→ ZADANIE DO WYKONANIA: Przepisz dosłownie fragment listingu od wiersza zawierającego „Click the SBP colorful logo icon” do wiersza zawierającego „Click the yellow 29.1 legend swatch”, włącznie z oboma. Pomiń obrazy.

→ DANE WEJŚCIOWE:

>>>>

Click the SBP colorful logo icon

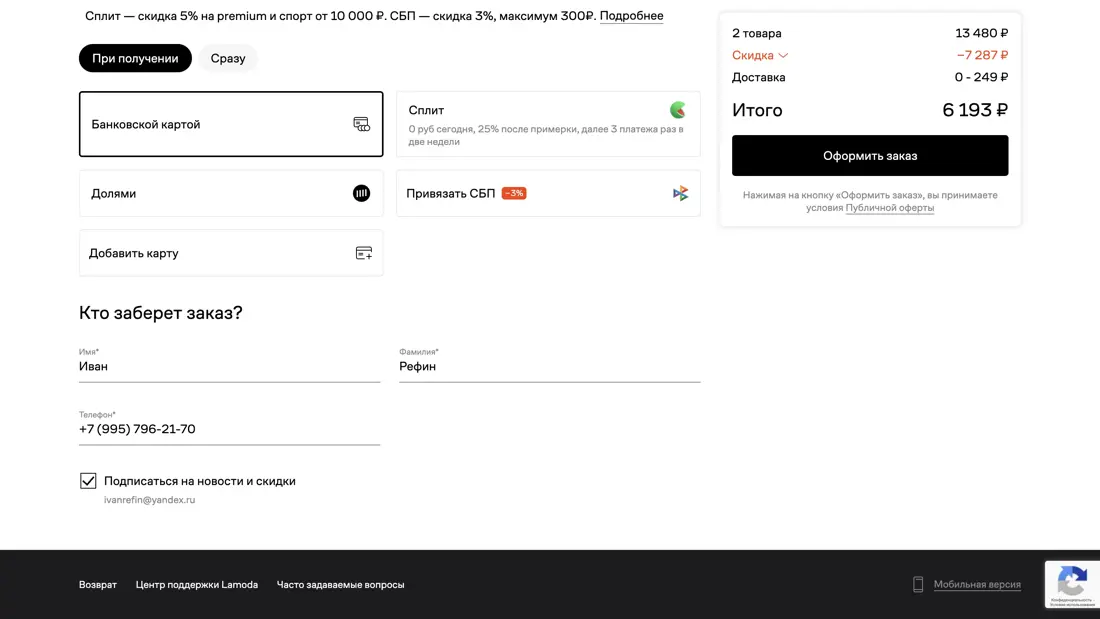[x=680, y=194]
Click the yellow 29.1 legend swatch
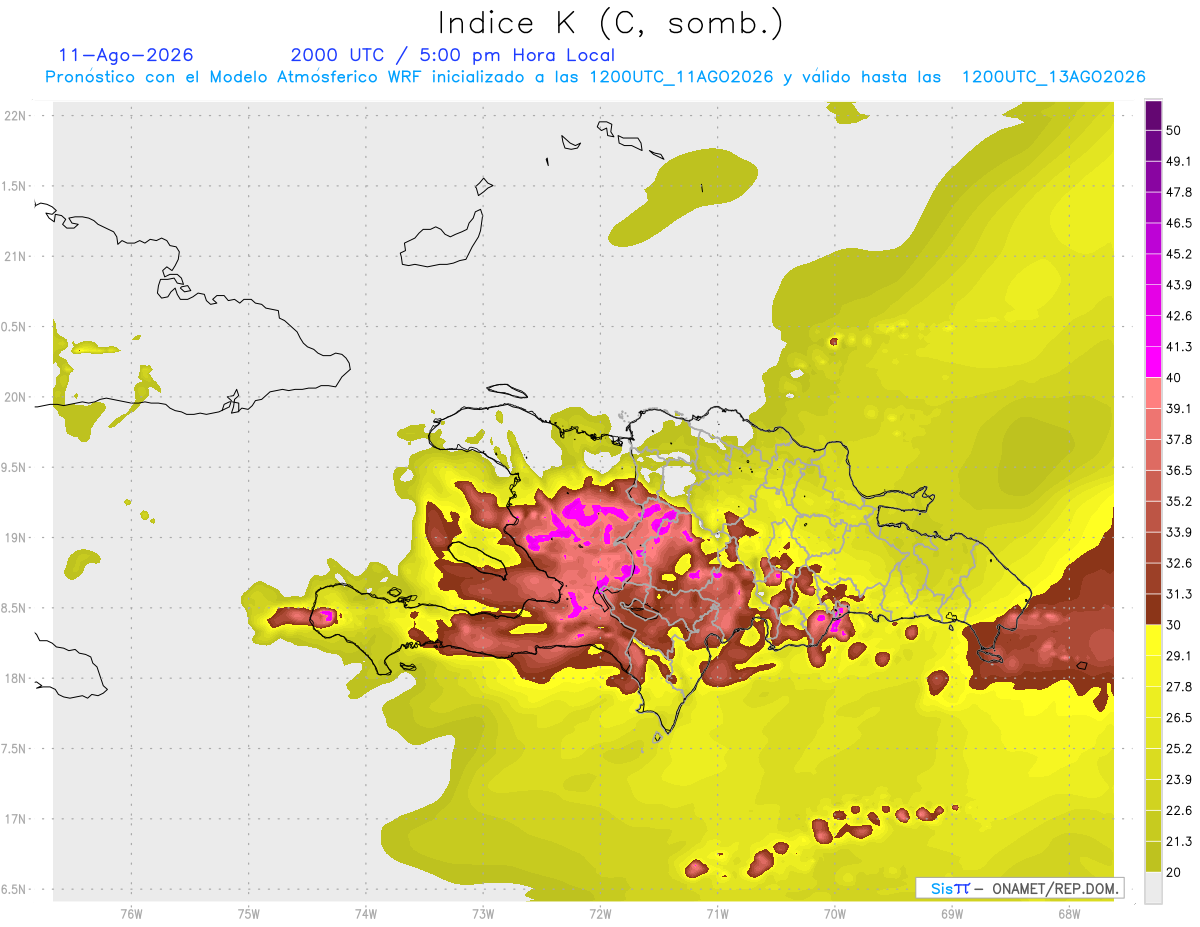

<<<<
>>>>

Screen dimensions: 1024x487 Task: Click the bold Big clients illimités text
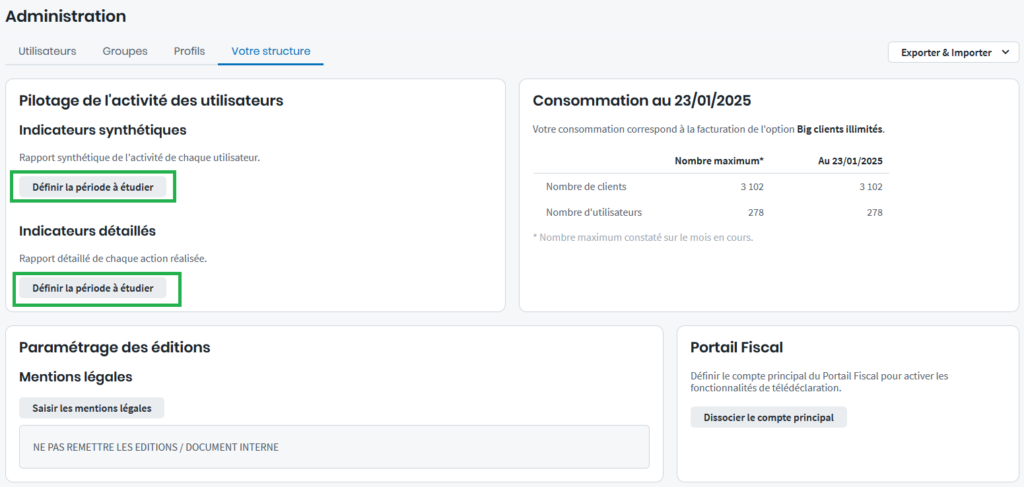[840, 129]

<<<<

→ ROZWIĄZANIE:
Click the SBP colorful logo icon

[x=680, y=194]
Click the yellow 29.1 legend swatch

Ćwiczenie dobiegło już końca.